All lines from the one with "Image resolution: width=791, height=2576." to the end of the listing below are to be transcribed exactly; both end lines are included, and no other lines are.

[SUPPLIED RECORDS]
━━━━━━

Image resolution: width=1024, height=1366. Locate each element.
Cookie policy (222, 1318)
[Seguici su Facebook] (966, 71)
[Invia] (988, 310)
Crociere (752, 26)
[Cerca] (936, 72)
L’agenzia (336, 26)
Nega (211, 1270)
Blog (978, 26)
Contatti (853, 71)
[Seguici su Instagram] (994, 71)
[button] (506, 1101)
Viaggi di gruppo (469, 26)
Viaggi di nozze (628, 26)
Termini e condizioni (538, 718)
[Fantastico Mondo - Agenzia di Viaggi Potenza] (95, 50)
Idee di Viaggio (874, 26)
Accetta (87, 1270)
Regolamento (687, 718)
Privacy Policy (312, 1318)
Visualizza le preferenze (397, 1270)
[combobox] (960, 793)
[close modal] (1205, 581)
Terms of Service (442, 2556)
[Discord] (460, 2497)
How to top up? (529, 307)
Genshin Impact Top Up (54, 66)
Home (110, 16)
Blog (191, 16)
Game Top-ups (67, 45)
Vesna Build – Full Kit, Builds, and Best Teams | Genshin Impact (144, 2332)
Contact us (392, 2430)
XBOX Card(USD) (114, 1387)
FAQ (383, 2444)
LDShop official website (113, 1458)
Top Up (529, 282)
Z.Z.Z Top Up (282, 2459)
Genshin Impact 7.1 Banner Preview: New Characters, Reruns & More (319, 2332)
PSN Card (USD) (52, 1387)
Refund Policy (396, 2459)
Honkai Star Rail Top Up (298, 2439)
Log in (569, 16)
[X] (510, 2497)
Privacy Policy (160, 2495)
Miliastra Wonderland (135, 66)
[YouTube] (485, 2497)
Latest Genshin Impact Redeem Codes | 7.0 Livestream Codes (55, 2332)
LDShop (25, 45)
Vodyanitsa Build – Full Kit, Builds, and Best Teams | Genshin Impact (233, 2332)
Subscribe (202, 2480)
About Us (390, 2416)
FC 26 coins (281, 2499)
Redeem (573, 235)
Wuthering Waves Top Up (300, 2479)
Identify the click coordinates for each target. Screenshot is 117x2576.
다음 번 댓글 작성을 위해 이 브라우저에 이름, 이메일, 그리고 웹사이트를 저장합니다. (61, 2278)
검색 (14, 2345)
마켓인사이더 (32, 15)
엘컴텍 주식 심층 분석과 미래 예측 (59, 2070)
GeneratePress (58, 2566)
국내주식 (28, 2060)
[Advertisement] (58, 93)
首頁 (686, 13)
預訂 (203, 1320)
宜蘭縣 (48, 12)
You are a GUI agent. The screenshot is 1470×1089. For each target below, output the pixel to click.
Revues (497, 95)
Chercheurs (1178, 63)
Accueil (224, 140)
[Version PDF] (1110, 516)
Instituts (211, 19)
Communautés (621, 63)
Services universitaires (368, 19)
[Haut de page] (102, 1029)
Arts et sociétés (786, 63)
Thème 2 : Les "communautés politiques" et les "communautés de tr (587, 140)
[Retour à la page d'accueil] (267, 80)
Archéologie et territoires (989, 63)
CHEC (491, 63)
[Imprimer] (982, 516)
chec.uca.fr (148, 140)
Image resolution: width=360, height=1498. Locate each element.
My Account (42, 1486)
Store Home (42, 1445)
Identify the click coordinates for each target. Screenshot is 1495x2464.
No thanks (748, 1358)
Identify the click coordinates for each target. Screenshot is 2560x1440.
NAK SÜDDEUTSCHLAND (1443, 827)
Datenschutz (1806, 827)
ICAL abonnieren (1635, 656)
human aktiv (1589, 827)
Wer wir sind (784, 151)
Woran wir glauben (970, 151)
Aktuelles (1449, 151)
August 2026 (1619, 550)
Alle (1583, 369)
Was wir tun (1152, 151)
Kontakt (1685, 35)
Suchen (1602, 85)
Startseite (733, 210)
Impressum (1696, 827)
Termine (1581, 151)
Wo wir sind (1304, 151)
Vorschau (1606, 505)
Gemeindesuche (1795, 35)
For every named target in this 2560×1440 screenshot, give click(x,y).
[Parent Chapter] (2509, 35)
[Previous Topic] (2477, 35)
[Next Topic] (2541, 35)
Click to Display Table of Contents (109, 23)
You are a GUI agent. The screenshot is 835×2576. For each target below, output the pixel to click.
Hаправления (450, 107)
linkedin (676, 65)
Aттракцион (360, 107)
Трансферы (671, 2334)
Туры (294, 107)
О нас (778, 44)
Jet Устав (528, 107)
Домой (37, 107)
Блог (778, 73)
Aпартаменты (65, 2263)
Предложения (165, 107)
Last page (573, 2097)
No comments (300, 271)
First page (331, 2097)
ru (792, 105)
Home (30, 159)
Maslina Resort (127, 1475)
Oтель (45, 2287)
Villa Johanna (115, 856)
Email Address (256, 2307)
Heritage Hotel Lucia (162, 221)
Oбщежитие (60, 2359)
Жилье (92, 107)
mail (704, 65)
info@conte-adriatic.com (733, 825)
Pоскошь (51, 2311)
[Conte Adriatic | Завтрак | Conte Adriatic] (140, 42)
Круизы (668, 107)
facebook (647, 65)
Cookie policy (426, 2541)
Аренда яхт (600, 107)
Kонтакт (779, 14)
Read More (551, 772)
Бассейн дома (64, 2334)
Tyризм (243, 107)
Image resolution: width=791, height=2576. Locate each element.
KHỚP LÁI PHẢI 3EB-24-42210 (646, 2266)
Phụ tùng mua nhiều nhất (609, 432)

━━━━━━

[SOLVED PROBLEM]
Image resolution: width=791, height=2576. Locate each element.
KHỚP LÁI PHẢI 3EB-24-42210 (646, 2266)
Phụ tùng mua nhiều nhất (609, 432)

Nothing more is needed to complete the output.